Если это опять Галкин, то она его убьет.

– Маканина, ты жива? – в дверь заглянул Быковский.

– А ты что здесь делаешь? – Олеся положила на место тапочек, который собиралась метнуть, если на пороге окажется Серега.

– Уже ничего.

Павел закрыл дверь. Олеся прислушалась к затихающим звукам. Порыв ветра ударил в окно, недовольно тренькнули стекла, по полу потянуло сквозняком, и вместе с ним пришла музыка.

Играли на пианино где-то далеко, этаже, наверное, на первом.

«Быковский, – догадалась Олеся, закрывая глаза. – М-да, романтика…»

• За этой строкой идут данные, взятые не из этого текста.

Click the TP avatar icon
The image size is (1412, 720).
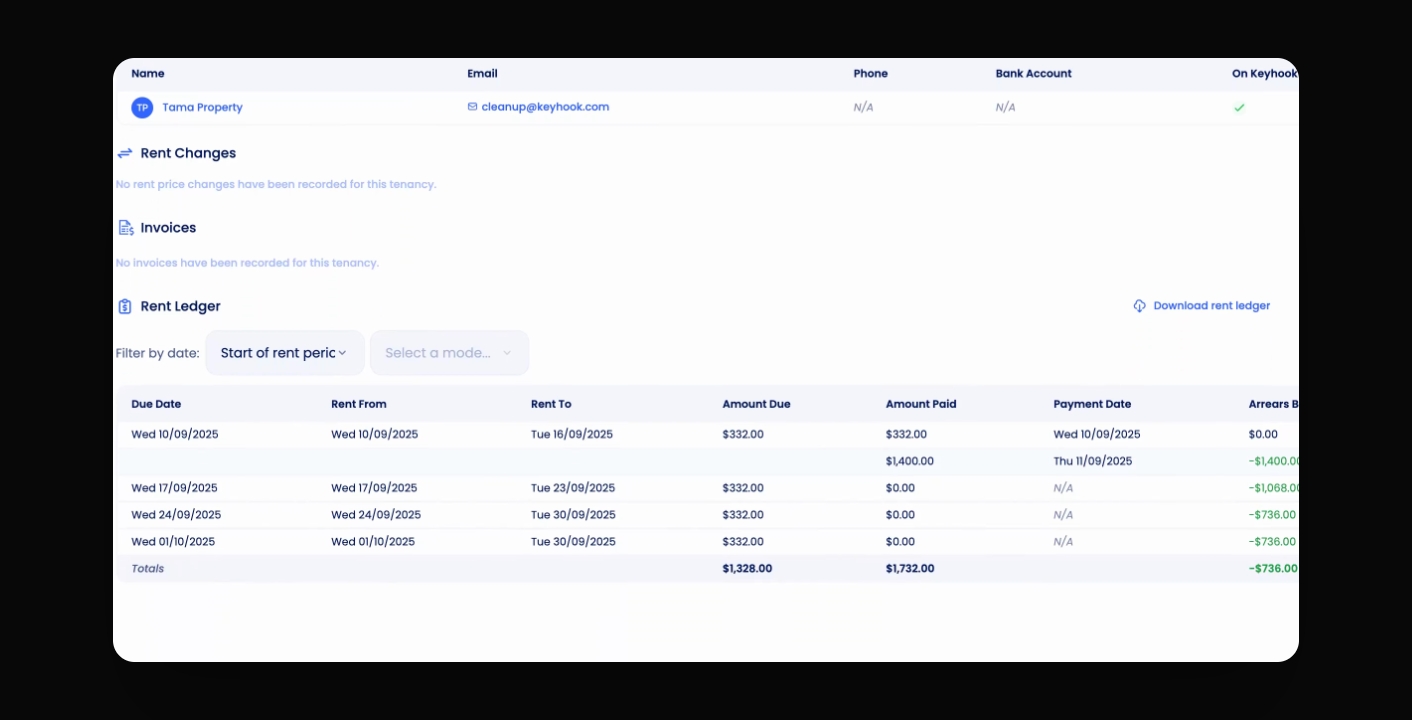[x=142, y=107]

Когда вечером все садились в поезд, Маканина была уже почти здорова.

Музыка на нее, что ли, так подействовала? Или два дня одиночества?

Глава третья

Записка с сюрпризом

Новая четверть в школе нехотя брала разгон. Неделя подходила к концу, и на класс посыпались контрольные.

– Не жизнь, а сплошной геморрой! – Васильев почесывал ручкой нос, быстро пролистывая страницы учебника, словно мог в такой обстановке что-нибудь прочитать. – А ты, Быковский, почему улыбаешься? Как будто тебе в голову программку вставили со всеми формулами по тригонометрии.

– Будь проще. – Павел, как всегда, был спокоен. – Бери пример с Галкина. Он ничего не знает, живет себе спокойно и не парится. Свою законную тройку или двойку Серега заработает, и его при любом раскладе переведут на следующий год. Сидоров от своих знаний позеленел весь. А толку? Оба они закончат школу и разбегутся по своим делам.

– Философ хренов! – Андрюха сегодня был не в духе.

Сидели мальчишки, как назло, рядом с Олесиной партой, и ей приходилось слушать их болтовню, хотя гораздо интереснее было наблюдать за тем, что происходит прямо перед ней. Там сидели Курбаленко с Сидоровым. Генка, как всегда, был занят своим «наладонником». К Лизе то и дело подходила Рязанкина и о чем-то негромко спрашивала. В ответ Курбаленко то утвердительно, то отрицательно мотала головой. И, если бы не вопли Васильева, можно было бы расслышать, о чем они говорят. Но Андрюха, как всегда, был громогласен. И только звонок смог перекрыть его нытье о неподготовленном задании.

– Тишина в классе!

Юрий Леонидович Червяков замер перед исписанной доской, с любовью посмотрел на ровные строчки формул и покосился на замерших подопечных.

– Что сидим? – нахмурился он, словно только что заметил ребят. – Работаем!

И привычно поддернул манжеты рубашки из-под рукавов пиджака.

Тридцать ручек одновременно опустились на листочки в клеточку и поставили цифру «1».

Первое задание.

Иксы, игреки и зеты замелькали перед глазами Олеси. Мысли о том, что в классе происходит нечто странное, не давали сосредоточиться на линейных уравнениях с двумя переменными.

Ох уж эти переменные… Да еще две. Все, как в задачке – есть Васильев, а рядом с ним – переменные: Рязанкина и Курбаленко. Кого только поставить на место «x », а кого – на место «y »?

– Маканина!

Олеся не сразу поняла, что зовут ее.

Как истинный двоечник, Галкин сидел в углу около окна. Записка от него совершила сложный путь через три пары рук и упала перед Олесей. Пока письмо плыло к ней, Маканина недовольно морщилась.

Серегины признания сейчас были совсем некстати.

«Оля! Помоги! Сергей Г.»

Как трогательно! После того дня, когда Олеся была вынуждена утихомиривать пьяного Галкина, в классе их постоянно сводили вместе. Сыпал двусмысленными шутками Васильев, не забывала позлобничать Курбаленко – мол, Олеся нашла себе новую подружку, Рязанкина понимающе хмыкала. Только Быковский молчал, словно тот день, когда все ушли и они остались в школе вдвоем, их с Олесей объединил. Да Сидоров все сидел, уткнувшись носом в свой «наладонник». «Мирские» дела его не волновали.

От окна послышалось покашливание.

С каких это пор Галкин озаботился своей успеваемостью? Раньше двойки за контрольные его не волновали. А теперь юношу на тройки потянуло?

Олеся глянула на свою многострадальную дробь, которая за последние пять минут не сократилась, а увеличилась, и неожиданно увидела, как ее можно решить.